(Stored dataset items)
* * * * * * * * *

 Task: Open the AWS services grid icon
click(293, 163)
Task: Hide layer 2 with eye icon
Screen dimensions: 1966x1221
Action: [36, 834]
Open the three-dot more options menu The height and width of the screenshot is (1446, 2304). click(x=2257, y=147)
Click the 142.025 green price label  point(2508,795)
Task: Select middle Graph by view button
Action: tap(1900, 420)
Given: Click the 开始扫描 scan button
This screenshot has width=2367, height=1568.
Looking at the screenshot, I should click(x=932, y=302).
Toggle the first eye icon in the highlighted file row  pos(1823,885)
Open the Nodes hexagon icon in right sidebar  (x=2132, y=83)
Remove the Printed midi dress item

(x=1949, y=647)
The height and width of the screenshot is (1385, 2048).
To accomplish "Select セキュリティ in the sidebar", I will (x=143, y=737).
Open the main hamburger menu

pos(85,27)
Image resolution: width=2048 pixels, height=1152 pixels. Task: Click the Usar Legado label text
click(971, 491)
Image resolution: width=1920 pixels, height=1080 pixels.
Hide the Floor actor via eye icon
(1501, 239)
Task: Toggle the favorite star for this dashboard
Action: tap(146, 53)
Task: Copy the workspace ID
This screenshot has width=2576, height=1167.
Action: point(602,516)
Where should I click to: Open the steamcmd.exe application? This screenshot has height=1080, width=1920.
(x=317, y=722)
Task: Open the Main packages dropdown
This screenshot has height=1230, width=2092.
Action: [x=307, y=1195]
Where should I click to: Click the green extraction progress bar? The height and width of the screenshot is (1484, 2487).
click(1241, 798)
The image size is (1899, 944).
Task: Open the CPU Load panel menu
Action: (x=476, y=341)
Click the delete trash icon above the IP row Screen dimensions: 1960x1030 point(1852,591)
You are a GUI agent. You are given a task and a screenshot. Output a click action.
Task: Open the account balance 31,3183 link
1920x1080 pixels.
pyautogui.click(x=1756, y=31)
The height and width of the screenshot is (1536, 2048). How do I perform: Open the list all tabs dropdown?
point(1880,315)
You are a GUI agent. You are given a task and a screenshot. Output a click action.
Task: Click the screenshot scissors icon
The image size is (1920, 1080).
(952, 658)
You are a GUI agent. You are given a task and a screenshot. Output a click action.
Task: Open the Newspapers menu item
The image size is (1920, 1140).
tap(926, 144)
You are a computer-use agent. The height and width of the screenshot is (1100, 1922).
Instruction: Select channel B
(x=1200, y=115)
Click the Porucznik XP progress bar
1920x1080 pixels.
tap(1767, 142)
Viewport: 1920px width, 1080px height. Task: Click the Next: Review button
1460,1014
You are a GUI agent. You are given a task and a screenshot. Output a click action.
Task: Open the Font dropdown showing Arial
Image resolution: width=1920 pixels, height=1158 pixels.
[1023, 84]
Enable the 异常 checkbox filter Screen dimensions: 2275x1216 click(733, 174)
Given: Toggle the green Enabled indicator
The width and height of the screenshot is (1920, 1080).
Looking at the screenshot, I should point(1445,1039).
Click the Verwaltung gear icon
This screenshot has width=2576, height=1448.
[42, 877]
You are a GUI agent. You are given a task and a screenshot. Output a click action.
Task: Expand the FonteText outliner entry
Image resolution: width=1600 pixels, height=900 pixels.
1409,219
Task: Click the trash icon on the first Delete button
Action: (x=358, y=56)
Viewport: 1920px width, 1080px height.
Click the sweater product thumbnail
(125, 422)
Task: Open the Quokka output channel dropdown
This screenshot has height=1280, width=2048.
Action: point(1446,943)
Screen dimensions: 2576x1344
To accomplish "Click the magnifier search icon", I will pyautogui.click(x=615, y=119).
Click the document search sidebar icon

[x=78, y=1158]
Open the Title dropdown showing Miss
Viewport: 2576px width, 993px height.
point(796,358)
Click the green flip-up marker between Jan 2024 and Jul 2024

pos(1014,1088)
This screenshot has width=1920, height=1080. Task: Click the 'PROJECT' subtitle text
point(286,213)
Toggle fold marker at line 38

* * * * * * * * *

**Exercise description:**
Write every record out again, letter for letter.

**Expected answer:**
 Task: Open the AWS services grid icon
click(293, 163)
Task: Hide layer 2 with eye icon
Screen dimensions: 1966x1221
Action: [36, 834]
Open the three-dot more options menu The height and width of the screenshot is (1446, 2304). click(x=2257, y=147)
Click the 142.025 green price label  point(2508,795)
Task: Select middle Graph by view button
Action: tap(1900, 420)
Given: Click the 开始扫描 scan button
This screenshot has width=2367, height=1568.
Looking at the screenshot, I should click(x=932, y=302).
Toggle the first eye icon in the highlighted file row  pos(1823,885)
Open the Nodes hexagon icon in right sidebar  (x=2132, y=83)
Remove the Printed midi dress item

(x=1949, y=647)
The height and width of the screenshot is (1385, 2048).
To accomplish "Select セキュリティ in the sidebar", I will (x=143, y=737).
Open the main hamburger menu

pos(85,27)
Image resolution: width=2048 pixels, height=1152 pixels. Task: Click the Usar Legado label text
click(971, 491)
Image resolution: width=1920 pixels, height=1080 pixels.
Hide the Floor actor via eye icon
(1501, 239)
Task: Toggle the favorite star for this dashboard
Action: tap(146, 53)
Task: Copy the workspace ID
This screenshot has width=2576, height=1167.
Action: point(602,516)
Where should I click to: Open the steamcmd.exe application? This screenshot has height=1080, width=1920.
(x=317, y=722)
Task: Open the Main packages dropdown
This screenshot has height=1230, width=2092.
Action: [x=307, y=1195]
Where should I click to: Click the green extraction progress bar? The height and width of the screenshot is (1484, 2487).
click(1241, 798)
The image size is (1899, 944).
Task: Open the CPU Load panel menu
Action: (x=476, y=341)
Click the delete trash icon above the IP row Screen dimensions: 1960x1030 point(1852,591)
You are a GUI agent. You are given a task and a screenshot. Output a click action.
Task: Open the account balance 31,3183 link
1920x1080 pixels.
pyautogui.click(x=1756, y=31)
The height and width of the screenshot is (1536, 2048). How do I perform: Open the list all tabs dropdown?
point(1880,315)
You are a GUI agent. You are given a task and a screenshot. Output a click action.
Task: Click the screenshot scissors icon
The image size is (1920, 1080).
(952, 658)
You are a GUI agent. You are given a task and a screenshot. Output a click action.
Task: Open the Newspapers menu item
The image size is (1920, 1140).
tap(926, 144)
You are a computer-use agent. The height and width of the screenshot is (1100, 1922).
Instruction: Select channel B
(x=1200, y=115)
Click the Porucznik XP progress bar
1920x1080 pixels.
tap(1767, 142)
Viewport: 1920px width, 1080px height. Task: Click the Next: Review button
1460,1014
You are a GUI agent. You are given a task and a screenshot. Output a click action.
Task: Open the Font dropdown showing Arial
Image resolution: width=1920 pixels, height=1158 pixels.
[1023, 84]
Enable the 异常 checkbox filter Screen dimensions: 2275x1216 click(733, 174)
Given: Toggle the green Enabled indicator
The width and height of the screenshot is (1920, 1080).
Looking at the screenshot, I should point(1445,1039).
Click the Verwaltung gear icon
This screenshot has width=2576, height=1448.
[42, 877]
You are a GUI agent. You are given a task and a screenshot. Output a click action.
Task: Expand the FonteText outliner entry
Image resolution: width=1600 pixels, height=900 pixels.
1409,219
Task: Click the trash icon on the first Delete button
Action: (x=358, y=56)
Viewport: 1920px width, 1080px height.
Click the sweater product thumbnail
(125, 422)
Task: Open the Quokka output channel dropdown
This screenshot has height=1280, width=2048.
Action: point(1446,943)
Screen dimensions: 2576x1344
To accomplish "Click the magnifier search icon", I will pyautogui.click(x=615, y=119).
Click the document search sidebar icon

[x=78, y=1158]
Open the Title dropdown showing Miss
Viewport: 2576px width, 993px height.
point(796,358)
Click the green flip-up marker between Jan 2024 and Jul 2024

pos(1014,1088)
This screenshot has width=1920, height=1080. Task: Click the 'PROJECT' subtitle text
point(286,213)
Toggle fold marker at line 38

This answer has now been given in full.